Hope. Freedom. Success. Independence. These are the gifts of Pathways.
And there is more...Here is an interview with Co-Editors Will Drouin and Jennifer Thomas
Jennifer, to create the book, you interviewed many the girls personally. How emotional was that?
A lot of tears were shed in the creation of this book. It was such an honor to meet with these women, and as their stories flowed, so did the waterworks. Actually, I think I got more upset than they did at times. Because they have lived their stories and they have done a lot of emotional healing through the Pathways program. An amazing amount. For them to even be able to talk about some of the horrors they suffered was astounding. And for me to learn of what occurred was devastating. Sometimes almost incomprehensible.
Editing the book was intense as well. I could only work on the stories for a certain period of time each day before the emotions became overwhelming. I cried a lot during that part too.

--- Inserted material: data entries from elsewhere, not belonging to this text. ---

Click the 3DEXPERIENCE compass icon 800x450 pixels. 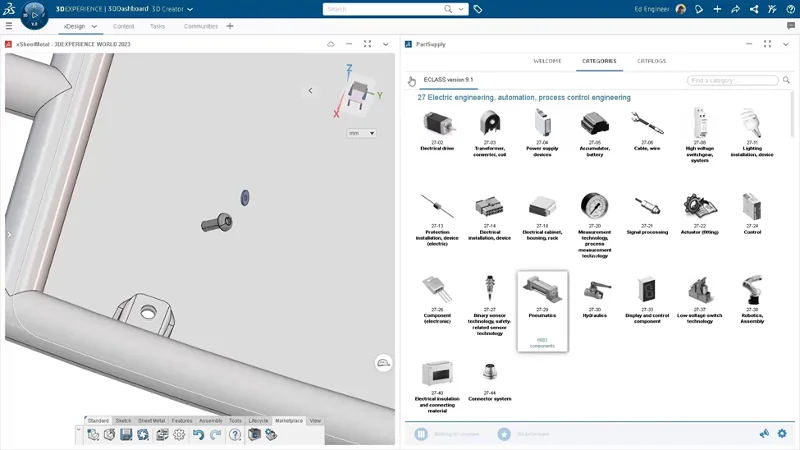(x=33, y=13)
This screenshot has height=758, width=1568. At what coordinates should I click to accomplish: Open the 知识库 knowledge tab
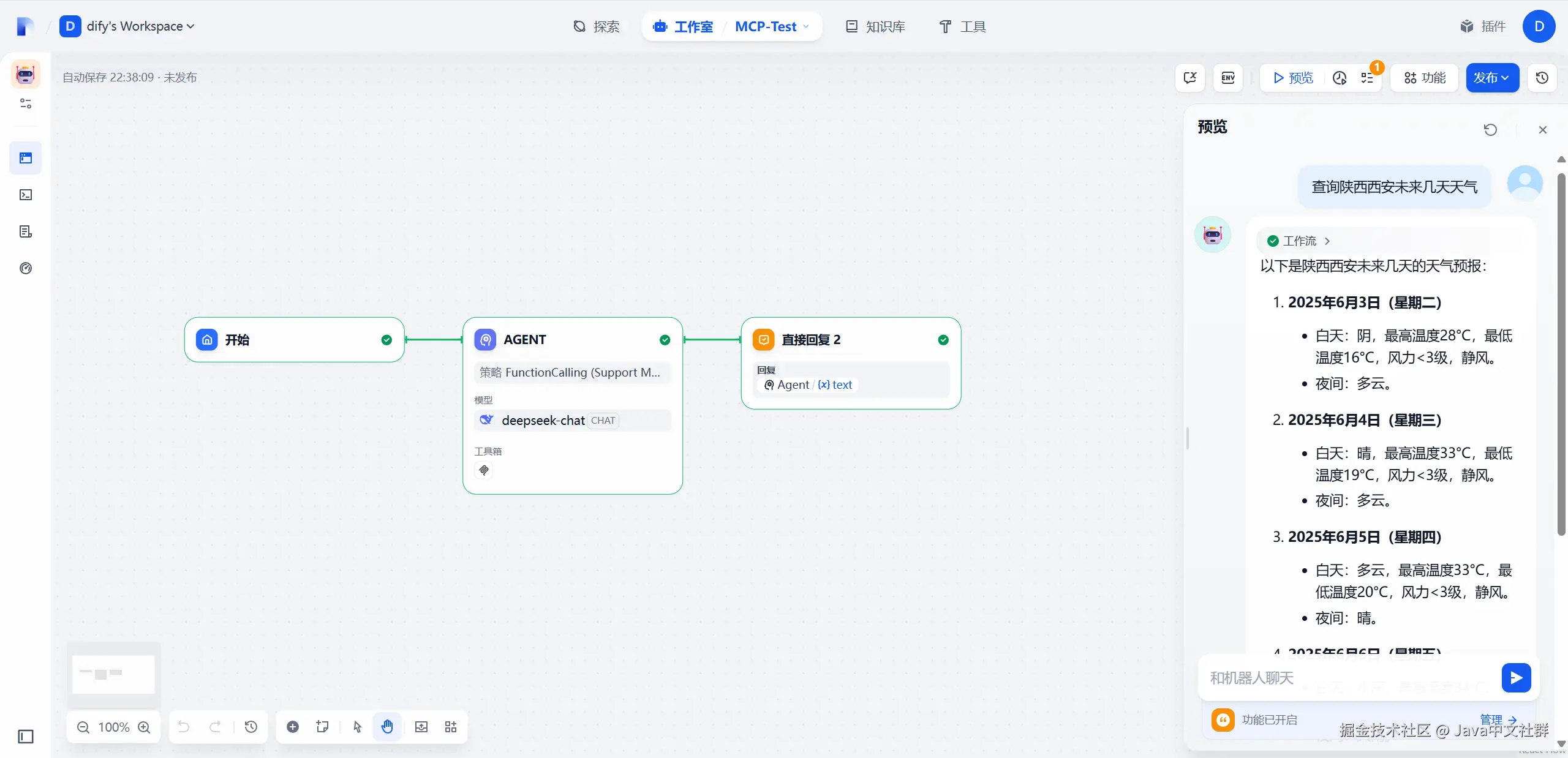(876, 26)
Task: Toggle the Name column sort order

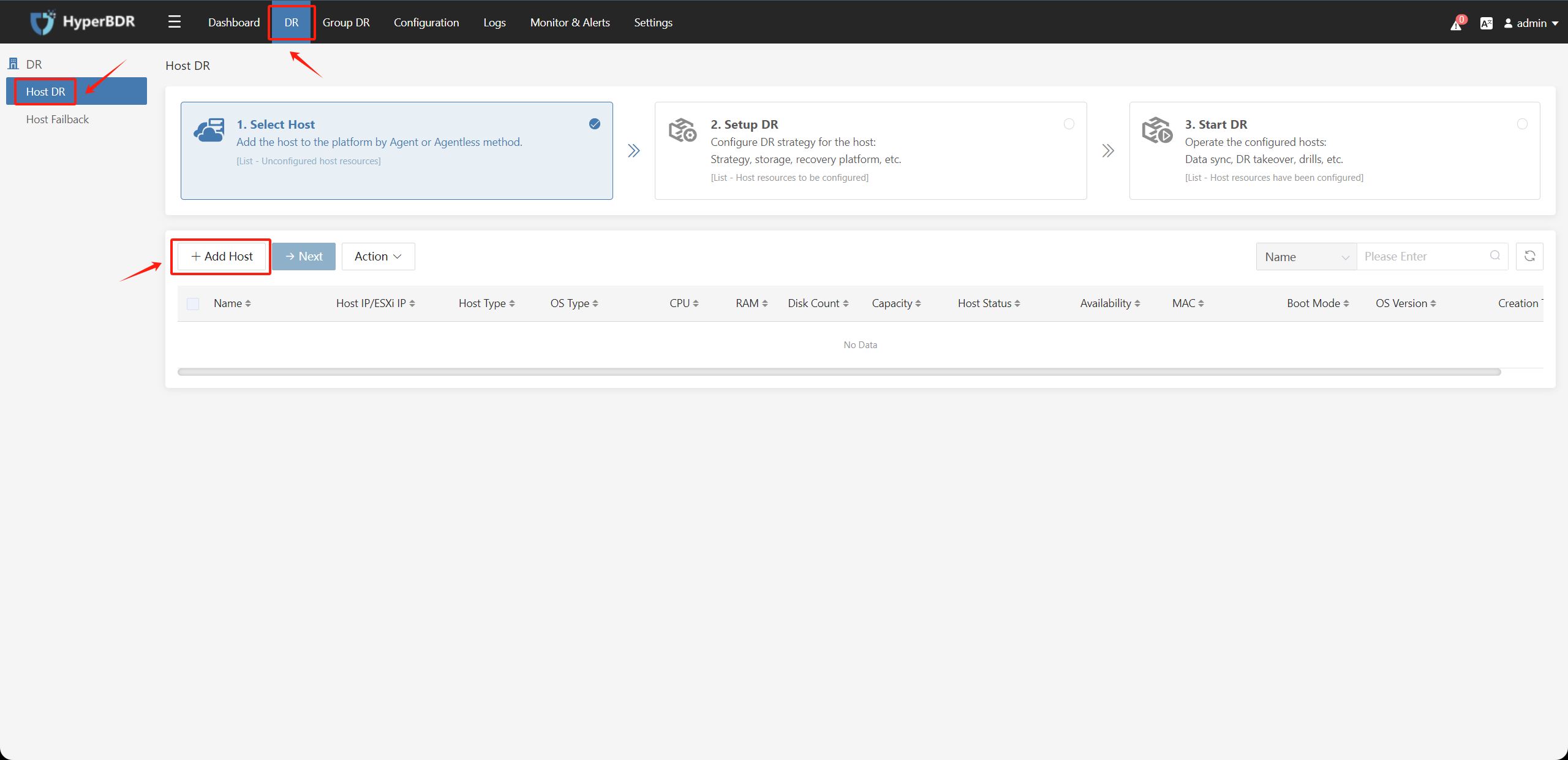Action: tap(247, 303)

Did the book achieve its goals?
Jennifer: I like to think so! We are spreading awareness of Pathways. But more than that, so many women have told me how comforting it's been to read the stories and realize that they are not alone in their own trauma they have suffered. And how inspiring it was to learn that healing is possible. For me, the ultimate goal is to help and heal as many women as possible, both in and out of Pathways.
Wil: I am so, so proud of the book. I’m a perfectionist and I feel it came out as perfect as it can me. And personally, my own mission was accomplished. I wanted to make a last difference, and I feel this book’s impact has put me on my way to fulfilling my legacy.